At Palm State Mortgage, we know new house hunters can be confused by conflicting predictions about changes in interest rates.

Interest:  A Mini-Review

Welcome to Your Castle!

Welcome to Your Castle!

By definition, “the interest rate is the amount charged, expressed as a percentage of principal, by a lender to a borrower for the use of assets.”  Even the most inexperienced house hunter knows that since 2010, interest rates have fallen.

It’s economic history.

They stopped sinking at 3.66% in 2012, and now, in 2016, the annual average is hovering around 3.85.

Naturally, we advise you to re-evaluate the rate predictions before you lock in your mortgage. However, to see the big picture of any financial deal, you must look at more:

1.Predictions and Strong Personal Finance Strategy:  If you are as house hunter, and especially a first-time house hunter, do your homework.  Look at the predictions in your market area.  Meg Bartelt, MSFP and founder of Flow Financial Planning, stated, “It can help us think through what we might do if the interest rates go up, down, or sideways,” She added, “This makes our plan stronger and more resilient.”
Good financial planning encourages us to take action on the things we can control and to make sure our plan can survive whatever happens that we cannot control.”

There is no doubt about it:  Interest rates and the reaction of the market,” will be influencing your lives in any home you mortgage now, so what are the wise predictions for the year ahead?

2. Study The Trending Predictions:

it seems doubtful that the rates will grow quickly–or drop quickly– at the current time.  “Reasons for this opinion include Bartelt’s observation that “there is disinflation and deflation in many parts of the world, many developed countries have negative interest rates, and the U.S., being the world’s reserve currency, is in no position to raise rates dramatically.”

Likewise, Kirk Chisholm of Innovative Advisory Group,  points out that there is not much wiggle room to raise positive interest rates.  “It is highly improbable that 10-year Treasury interest rates will rise above 3% in the near future.”

Joseph Hogue also agrees that interest rates aren’t rising anytime soon.  “There is more than $13 trillion in sovereign bonds globally with negative yields, a little over a third of the market.”

He predicts, “The Fed can change short-term rates through the federal funds rate.  But the long end of the yield curve — which affects long-dated debt like mortgages — will stay low for a very long time.”
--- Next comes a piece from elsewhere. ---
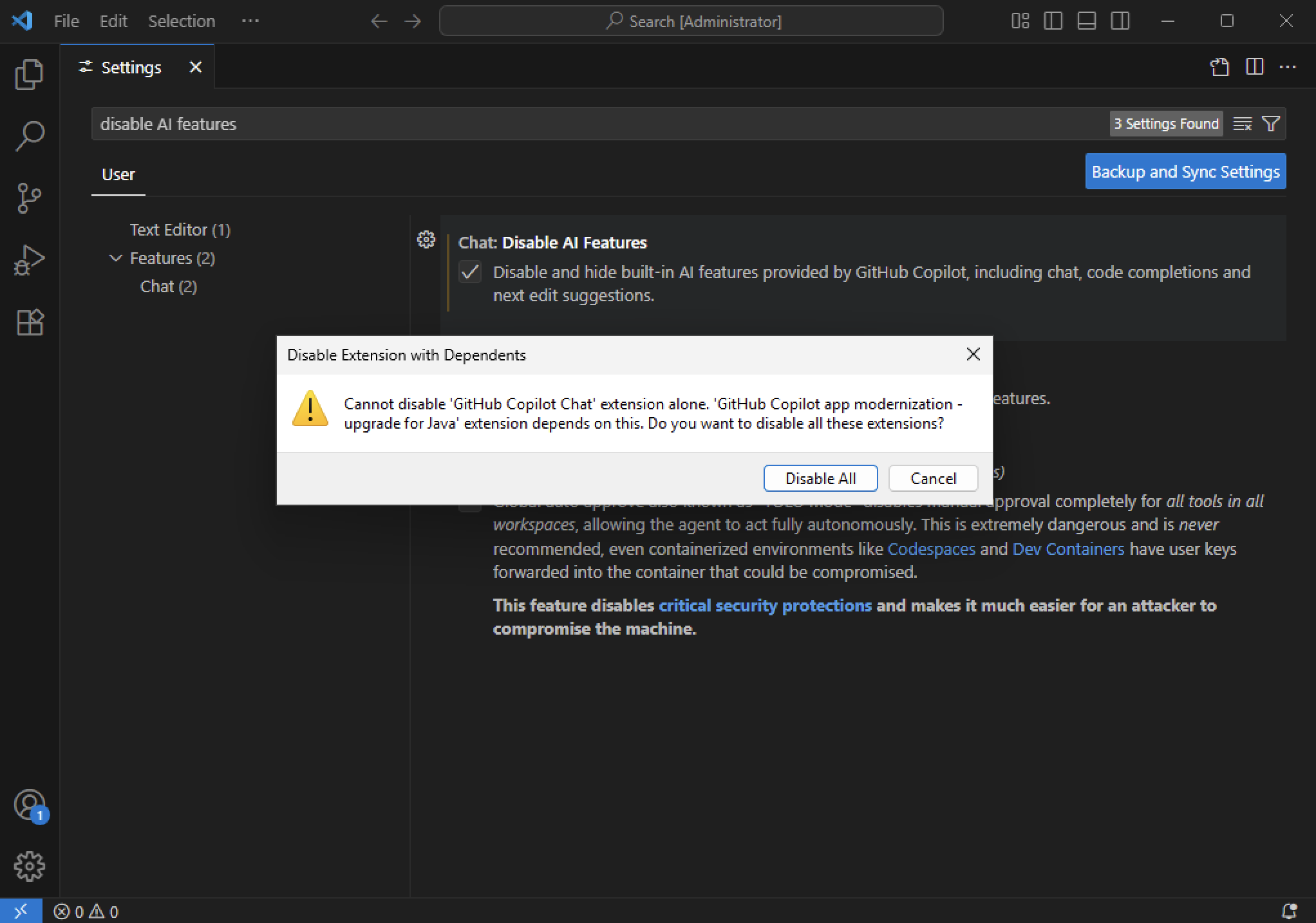Screen dimensions: 1316x923
Task: Select the User settings tab
Action: click(x=118, y=174)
3.   Interest Rates Should Not Be the Only Deciding Factor in Pursuing a Loan

At Palm State Mortgage Company, we advise clients to avoid judging a home mortgage based only on the interest rates.  Likewise, Erik Klumpp, CFP and founder of Chessie Advisors states, “Even if rates were to increase 0.25% or 0.50%, we’re still at or near historically low mortgage rates.”

He also encourages buyers at this time, even if interest rates rise slightly.
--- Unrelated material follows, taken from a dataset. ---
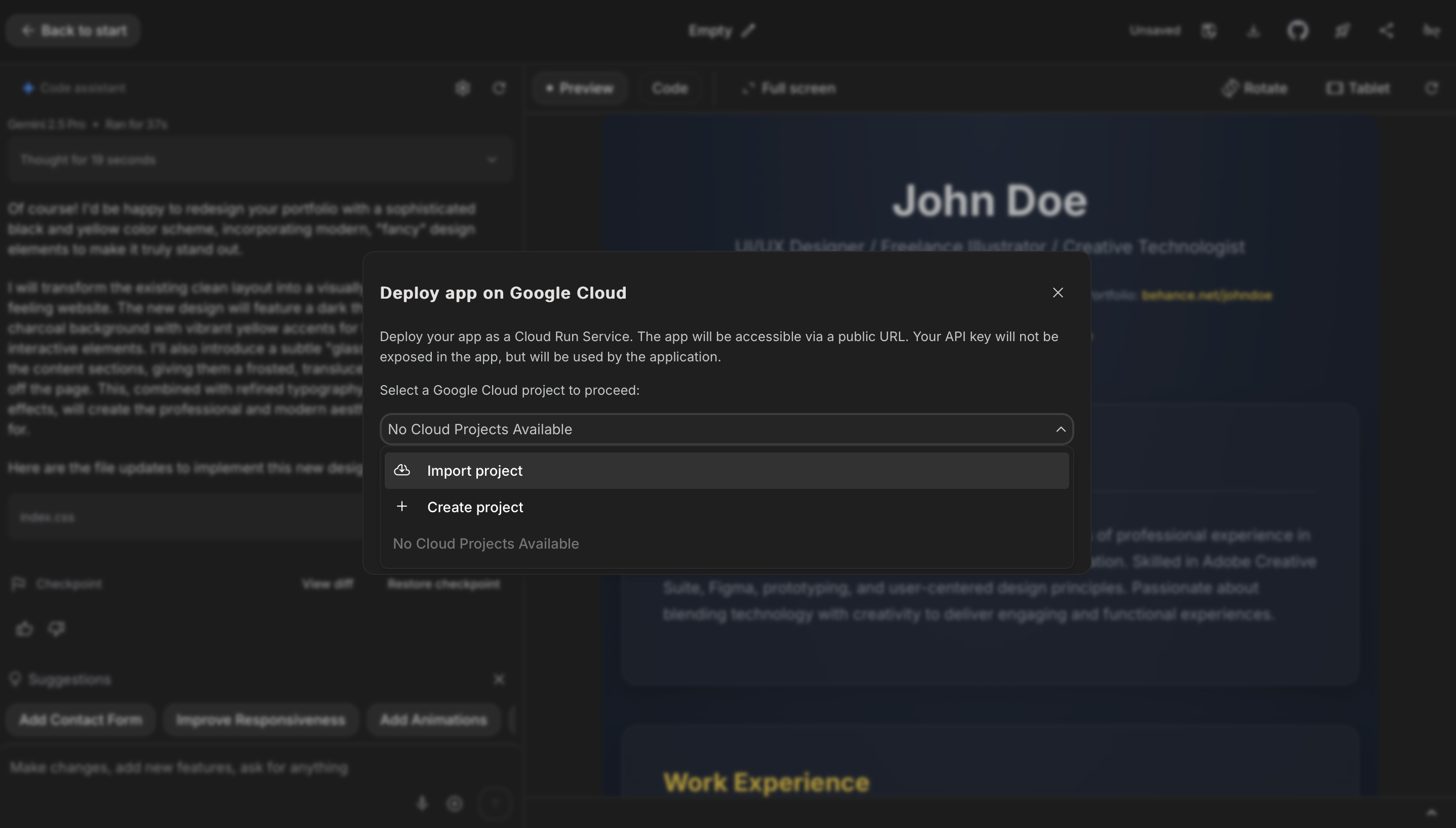Select the Preview tab
The width and height of the screenshot is (1456, 828).
[x=579, y=88]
“For someone looking to purchase a home for the long-term, it’s a terrific time to buy.”

Interest Rates:  Not the Only Yardstick for Your Home Financing Decision!

Palm State suggests you measure a home mortgage situation from several angles instead of  only considering the one feature..
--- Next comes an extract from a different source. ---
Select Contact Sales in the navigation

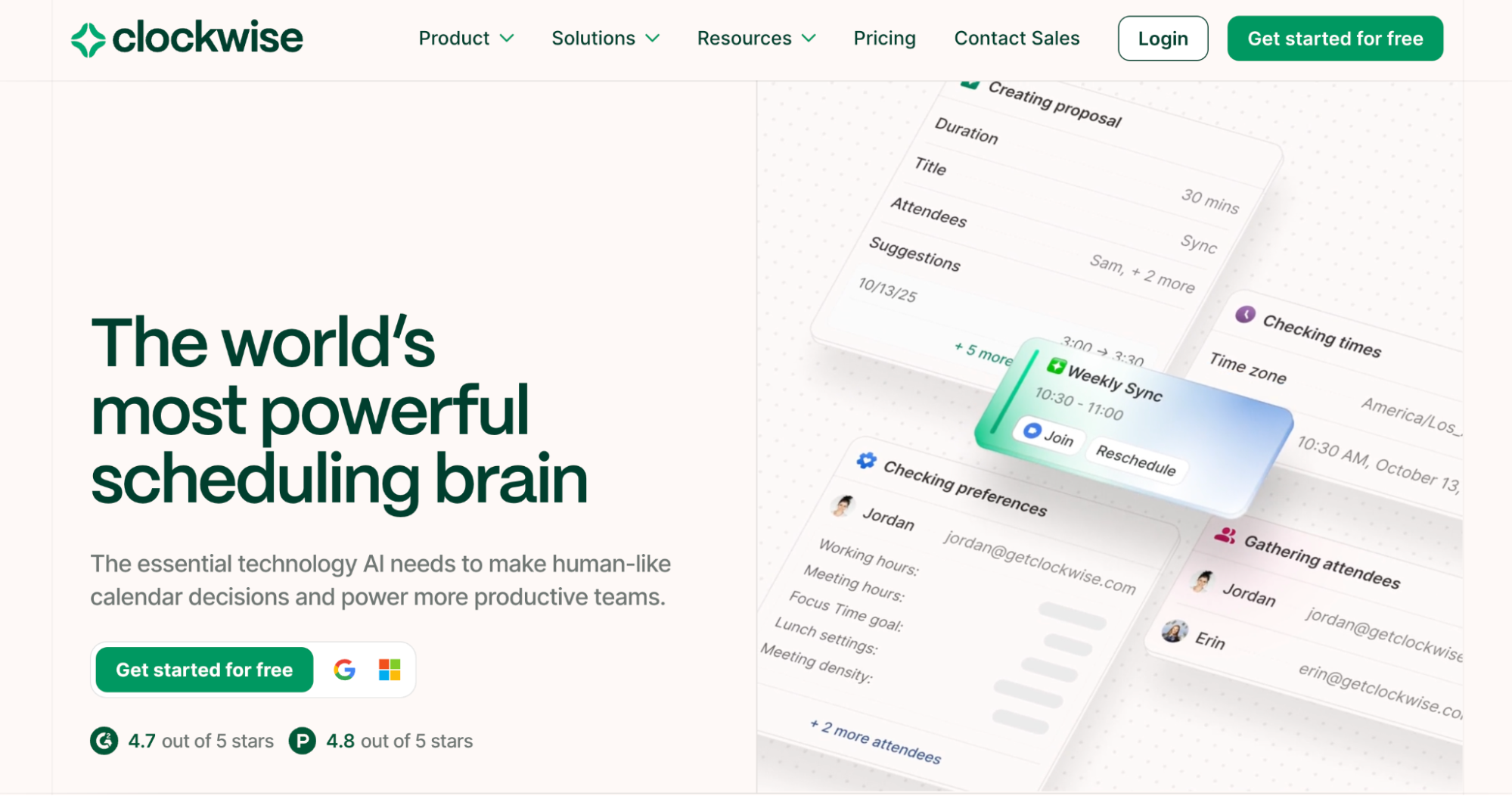(x=1017, y=38)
Palm State Mortgage and a good interest rate bought our house!

Palm State Mortgage and a good interest rate helped us finance our house!

Some of the other factors concerning the home mortgage “deal” you might make include:

A.      The Down Payment:  Have you saved up enough money for a good down payment?

B.      Pay Per Month:  Are you certain you can handle the monthly commitments of a homeowner?

C.      Your Locale:  Will you be staying in the home for at least five years?

Yes, you can play with mortgage calculations, and find many Internet calculators to help you.  However, do not feel cornered by today’s interest rates.  You might still get a good deal if you waited a few months.  So, look at a few other basic factors besides the interest rate. :

D.      Can you afford the ongoing maintenance costs?

E.      Can you budget extra furniture or appliances and monthly household items?

F.       Have you investigated the possible tax situation in regard to the property you have chosen?

G.      Can you afford your homeowners insurance?

Interest Rates:  Regard Them but Do Not Obsess over Them!

At Palm State Mortgage Company, we advise our clients against a near-sited approach.  Look at the entire “Big Picture,”  any loan deal. After careful investigation, we can help you so that you are the one who figures out if this is truly the right time for you to finance a home.